* Complete the following:
[1] Please reproduce everything in the Airflow DAG serialization thread from "Philippe Gagnon Thu, 01" down to "the actual clients.", word for word.
[2] In the Airflow DAG serialization thread, what call is given as an example of the Python API that clients would use?

* Source text:
Start
Re: Airflow DAG Serialisation

Philippe Gagnon Thu, 01 Aug 2019 06:28:10 -0700

I am not sure that pushing the responsibility of generating DAGs to clients
outright is the right approach (I think it might raise the barrier to entry
for newcomers), but I like the design that you are proposing. If we were to
completely decouple DAG parsing from the scheduler then DAG processing
could be scaled horizontally.


On Wed, Jul 31, 2019 at 8:13 AM Dan Davydov <[email protected]>
wrote:

> An idea for serialization of dynamic DAGs is moving the serialization to
> the actual clients.
> This would require having a python Airflow API that the clients could call
> like dag.publish(). This enables a couple of things:
> 1) Clients can serialize as often as they like, and can even serialize in
> an event-driven approach (e.g. when one of the underlying data sources
> changes) as opposed to polling.
> 2) Very lightweight processing for the scheduler (only need to parse JSON
> rather than DAG python files), especially for DAGs that are harder to
> parse. Eventually we can even make the Scheduler event based once this is
> done (DAG "publishes" retrigger DAGs to be parsed rather than polling on an
> interval).
End
* Provided material:
Start
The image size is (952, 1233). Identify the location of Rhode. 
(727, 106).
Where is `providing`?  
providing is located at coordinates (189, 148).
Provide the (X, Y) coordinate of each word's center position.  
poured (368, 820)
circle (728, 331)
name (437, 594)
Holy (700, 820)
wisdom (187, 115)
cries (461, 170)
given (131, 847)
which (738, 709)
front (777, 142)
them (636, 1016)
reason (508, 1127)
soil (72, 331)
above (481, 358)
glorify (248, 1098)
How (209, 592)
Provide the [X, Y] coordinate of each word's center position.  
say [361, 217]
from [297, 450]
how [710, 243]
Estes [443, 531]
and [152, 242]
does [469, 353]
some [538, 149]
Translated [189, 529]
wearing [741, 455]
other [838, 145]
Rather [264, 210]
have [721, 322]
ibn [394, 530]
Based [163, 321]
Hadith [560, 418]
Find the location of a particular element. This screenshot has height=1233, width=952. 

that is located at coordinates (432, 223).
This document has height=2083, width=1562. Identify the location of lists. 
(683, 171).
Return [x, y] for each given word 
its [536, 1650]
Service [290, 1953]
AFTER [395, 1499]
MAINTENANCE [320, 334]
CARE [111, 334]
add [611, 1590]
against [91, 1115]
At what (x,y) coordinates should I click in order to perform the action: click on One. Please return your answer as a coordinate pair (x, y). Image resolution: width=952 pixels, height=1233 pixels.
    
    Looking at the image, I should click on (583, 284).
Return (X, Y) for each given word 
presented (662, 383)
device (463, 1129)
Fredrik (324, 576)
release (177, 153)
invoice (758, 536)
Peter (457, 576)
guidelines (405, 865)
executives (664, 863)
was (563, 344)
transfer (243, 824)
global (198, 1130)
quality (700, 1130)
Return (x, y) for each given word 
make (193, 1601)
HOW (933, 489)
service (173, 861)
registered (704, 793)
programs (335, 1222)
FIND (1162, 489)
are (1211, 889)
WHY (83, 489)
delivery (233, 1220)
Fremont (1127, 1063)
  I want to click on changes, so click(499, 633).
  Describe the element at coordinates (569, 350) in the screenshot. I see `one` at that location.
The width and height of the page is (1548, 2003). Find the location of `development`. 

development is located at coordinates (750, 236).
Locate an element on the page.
End
* Outputs by task:
[1]
Philippe Gagnon Thu, 01 Aug 2019 06:28:10 -0700

I am not sure that pushing the responsibility of generating DAGs to clients
outright is the right approach (I think it might raise the barrier to entry
for newcomers), but I like the design that you are proposing. If we were to
completely decouple DAG parsing from the scheduler then DAG processing
could be scaled horizontally.


On Wed, Jul 31, 2019 at 8:13 AM Dan Davydov <[email protected]>
wrote:

> An idea for serialization of dynamic DAGs is moving the serialization to
> the actual clients.

[2] dag.publish()